Ce que je sais du monde ne sera jamais connu que de moi. Chacun garde en lui sa vision, en grande partie incommunicable.
Chaque humain dans ma vie est un mystère, même mes intimes. Ça m'évite de m'ennuyer.
Je ne sais rien, mais j'en sais assez pour vivre. Ça me garantit de rester modeste et toujours curieux.
Le ciel est vide. Je ne peux m'accrocher à rien de certain. Pour rester en équilibre, je dois vivre en mouvement.
Je dois tout aux autres. Ils m'ont fait naître et ma vie dépend d'eux chaque jour. L'individualisme est un fantasme d'adolescence.
N'être qu'un brin de de l'immense cordée humaine me remet à ma juste place, mais aussi me rassure. Je suis seul, mais en compagnie.
Chercher le sens de la vie est vain. Être vivant suffit à donner sens et valeur à chaque journée.
La vérité ne peut être que relative. L'absolu n'est accessible qu'aux croyants. Et je m'en méfie.
Progresser en humilité est ma source imprévue de force.
Vie et mort sont indissociables. Me savoir mortel fait de chaque minute une chance.
Chaque fois que je crois savoir, méfiance ! Il ne s'agit souvent que d'une approximation, d'une opinion, bref de ma subjectivité. D'où une source intarissable d'incompréhensions, de malentendus et de déceptions, du seul fait que les interprétations d'autrui ne sont pas identiques aux miennes.

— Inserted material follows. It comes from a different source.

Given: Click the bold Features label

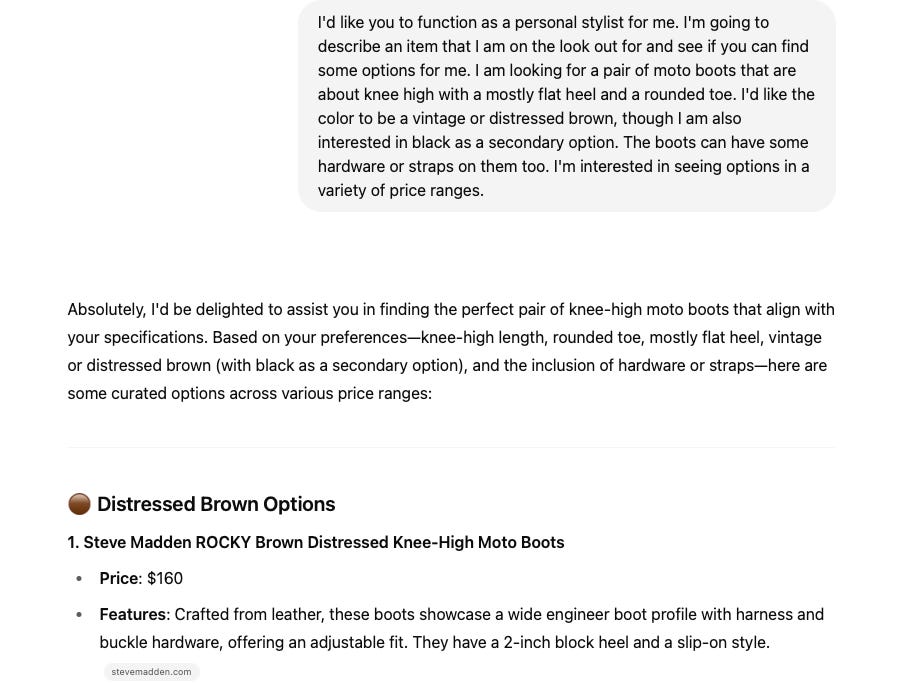Looking at the screenshot, I should point(133,614).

Chercher le sens de la vie est vain. Être vivant suffit à donner sens et valeur à chaque journée.
Enfin, reconnaître l'étendue de mon ignorance n"est il pas une forme de progrès dans la connaissance de moi même? En sachant que j'ignore, je suis plus solide qu'en ignorant sans m'en douter. Ne serait-ce qu'en m’évitant de cumuler ignorance et inconscience.
En parodiant Rilke, on pourrait dire : ne pensez votre vie que si vous ne pouvez pas faire autrement. Sinon, vivez, que diable! Et mourez ensuite.
Pour ma part, c'est là que ça coince. L'idée de mourir sans m’être demandé ce que vivre veut dire me semblerait presque inconvenante. La perspective que la symphonie reste inachevée, par inadvertance , que je puisse quitter la scène en laissant les tiroirs en fouillis me met mal à l'aise. Il m'arrive même de penser que ça serait de l'ingratitude, que j'aurais gâché une chance unique d'essayer de donner une réponse à la question ultime. Pourquoi aurais-je vécu?
L’appétit de connaissance est, en principe, illimité, mais vu la capacité d'absorption et le temps que ça me demanderait, je me résigne ponctuellement à opter pour l’ignorance.
Cet effort même rend ma vie plus intéressante. Que l'autre vive dans un monde qui lui est propre en fait à la fois sa complexité et sa richesse. Entrer en relation avec quiconque fait de moi un explorateur.
Une relation féconde se nourrit à la fois de nos dissemblances, grâce auxquelles l'autre nous complète, et de nos ressemblances qui rendent tentants les rapprochements.